An atomic orbital is a mathematical function that describes the wave-like behavior of either one electron or a pair of electrons in an atom.

Quotes[edit]

  • The behavior of a specific electron in an atom can be described by a mathematical expression called a wave equation—the same type of expression used to describe the motion of waves in a fluid. The solution to a wave equation is called a wave function, or orbital, and is denoted by the Greek letter psi (ψ). … What do orbitals look like? There are four different kinds of orbitals, denoted s, p, d,and f,each with a different shape. … The orbitals in an atom are organized into different electron shells, centered around the nucleus and having successively larger size and energy.
    • John McMurry, Organic Chemistry 8th ed. (2012), Ch. 1 : Structure and Bonding
  • The simplified treatment presented here has as its basis the theory of quantum mechanics developed independently in the 1920s by Heisenberg, Schrödinger, and Dirac. In this theory, the movement of an electron around a nucleus is expressed in the form of equations that are very similar to those characteristic of waves. The solutions to these equations, called atomic orbitals, allow us to describe the probability of finding the electron in a certain region in space. The shapes of these regions depend on the energy of the electron.

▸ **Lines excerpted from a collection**
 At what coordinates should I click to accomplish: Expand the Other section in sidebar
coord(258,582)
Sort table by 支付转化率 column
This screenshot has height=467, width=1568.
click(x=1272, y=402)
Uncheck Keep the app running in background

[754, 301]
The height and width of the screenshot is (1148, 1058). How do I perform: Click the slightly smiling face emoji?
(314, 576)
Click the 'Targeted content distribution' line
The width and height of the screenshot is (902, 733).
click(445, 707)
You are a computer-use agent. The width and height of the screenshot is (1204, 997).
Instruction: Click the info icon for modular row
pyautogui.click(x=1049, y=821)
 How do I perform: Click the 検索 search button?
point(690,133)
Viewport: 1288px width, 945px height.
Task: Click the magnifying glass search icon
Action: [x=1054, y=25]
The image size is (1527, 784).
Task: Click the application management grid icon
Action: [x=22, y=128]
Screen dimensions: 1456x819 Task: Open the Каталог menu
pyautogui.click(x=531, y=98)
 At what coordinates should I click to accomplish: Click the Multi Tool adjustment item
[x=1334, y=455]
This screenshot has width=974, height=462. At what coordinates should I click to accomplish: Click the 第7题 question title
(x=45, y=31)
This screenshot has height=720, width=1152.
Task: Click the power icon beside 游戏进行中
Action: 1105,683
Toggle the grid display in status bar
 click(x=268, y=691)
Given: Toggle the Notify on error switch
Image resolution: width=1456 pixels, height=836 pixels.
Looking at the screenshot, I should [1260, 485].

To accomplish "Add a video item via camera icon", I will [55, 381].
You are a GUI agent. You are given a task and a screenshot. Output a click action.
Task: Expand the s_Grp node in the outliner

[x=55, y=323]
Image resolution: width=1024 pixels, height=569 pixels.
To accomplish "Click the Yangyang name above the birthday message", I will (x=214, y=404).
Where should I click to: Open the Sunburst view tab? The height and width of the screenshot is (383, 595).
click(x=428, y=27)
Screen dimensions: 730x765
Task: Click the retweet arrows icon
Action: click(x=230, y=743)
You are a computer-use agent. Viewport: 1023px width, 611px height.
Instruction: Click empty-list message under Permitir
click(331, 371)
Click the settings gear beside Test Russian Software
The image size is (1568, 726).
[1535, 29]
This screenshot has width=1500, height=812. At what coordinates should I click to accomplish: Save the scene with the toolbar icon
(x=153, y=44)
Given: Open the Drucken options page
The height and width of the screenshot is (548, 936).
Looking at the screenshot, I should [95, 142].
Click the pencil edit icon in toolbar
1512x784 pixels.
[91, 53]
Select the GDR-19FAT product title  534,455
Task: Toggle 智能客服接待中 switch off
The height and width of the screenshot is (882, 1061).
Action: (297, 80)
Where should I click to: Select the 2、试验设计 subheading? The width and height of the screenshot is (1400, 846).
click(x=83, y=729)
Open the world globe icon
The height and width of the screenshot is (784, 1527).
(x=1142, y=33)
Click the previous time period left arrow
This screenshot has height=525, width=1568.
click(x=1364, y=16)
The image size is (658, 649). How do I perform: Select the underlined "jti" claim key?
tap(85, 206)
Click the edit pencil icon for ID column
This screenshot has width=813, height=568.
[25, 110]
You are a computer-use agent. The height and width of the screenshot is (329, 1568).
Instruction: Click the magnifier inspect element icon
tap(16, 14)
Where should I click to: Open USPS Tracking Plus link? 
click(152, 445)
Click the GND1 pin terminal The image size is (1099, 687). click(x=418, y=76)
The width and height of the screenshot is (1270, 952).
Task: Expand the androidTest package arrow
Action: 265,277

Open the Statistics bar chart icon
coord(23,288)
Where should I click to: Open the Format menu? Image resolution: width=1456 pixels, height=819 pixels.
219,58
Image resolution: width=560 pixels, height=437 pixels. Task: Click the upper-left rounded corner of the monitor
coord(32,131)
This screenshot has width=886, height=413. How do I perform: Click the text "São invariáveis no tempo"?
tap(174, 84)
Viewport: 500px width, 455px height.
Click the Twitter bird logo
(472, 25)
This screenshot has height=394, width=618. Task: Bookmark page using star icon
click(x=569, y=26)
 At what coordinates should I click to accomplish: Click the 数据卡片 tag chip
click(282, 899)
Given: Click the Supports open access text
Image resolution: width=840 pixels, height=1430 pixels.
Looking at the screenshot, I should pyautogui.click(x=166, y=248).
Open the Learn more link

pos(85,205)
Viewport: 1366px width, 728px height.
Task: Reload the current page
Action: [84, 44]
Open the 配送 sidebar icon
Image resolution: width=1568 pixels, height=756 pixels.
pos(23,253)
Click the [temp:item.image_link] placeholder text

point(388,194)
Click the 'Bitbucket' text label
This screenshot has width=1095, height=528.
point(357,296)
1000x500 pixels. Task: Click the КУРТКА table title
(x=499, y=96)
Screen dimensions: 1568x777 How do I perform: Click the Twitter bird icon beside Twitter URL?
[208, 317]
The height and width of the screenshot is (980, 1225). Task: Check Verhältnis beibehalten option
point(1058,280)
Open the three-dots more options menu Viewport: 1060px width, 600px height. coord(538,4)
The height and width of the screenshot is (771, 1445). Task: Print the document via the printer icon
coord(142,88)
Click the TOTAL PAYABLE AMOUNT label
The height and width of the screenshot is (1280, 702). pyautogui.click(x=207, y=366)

▸ **What is asked**
A. From the text on atomic orbitals above, extract the stretch from "An atomic orbital" through "size and energy.".
B. State whether each statement below agrees with the text on atomic orbitals above, answering yes or no and quoting the words of the text that decide it: (i) a wave function is denoted by the Greek letter psi; (ii) Heisenberg, Schrödinger, and Dirac developed the theory of quantum mechanics together; (iii) there are five different kinds of orbitals.

▸ **Solutions to each task**
A.
An atomic orbital is a mathematical function that describes the wave-like behavior of either one electron or a pair of electrons in an atom.

Quotes[edit]

  • The behavior of a specific electron in an atom can be described by a mathematical expression called a wave equation—the same type of expression used to describe the motion of waves in a fluid. The solution to a wave equation is called a wave function, or orbital, and is denoted by the Greek letter psi (ψ). … What do orbitals look like? There are four different kinds of orbitals, denoted s, p, d,and f,each with a different shape. … The orbitals in an atom are organized into different electron shells, centered around the nucleus and having successively larger size and energy.

B.
(i) Yes: "is denoted by the Greek letter psi (ψ)".
(ii) No: "developed independently in the 1920s by Heisenberg, Schrödinger, and Dirac".
(iii) No: "There are four different kinds of orbitals".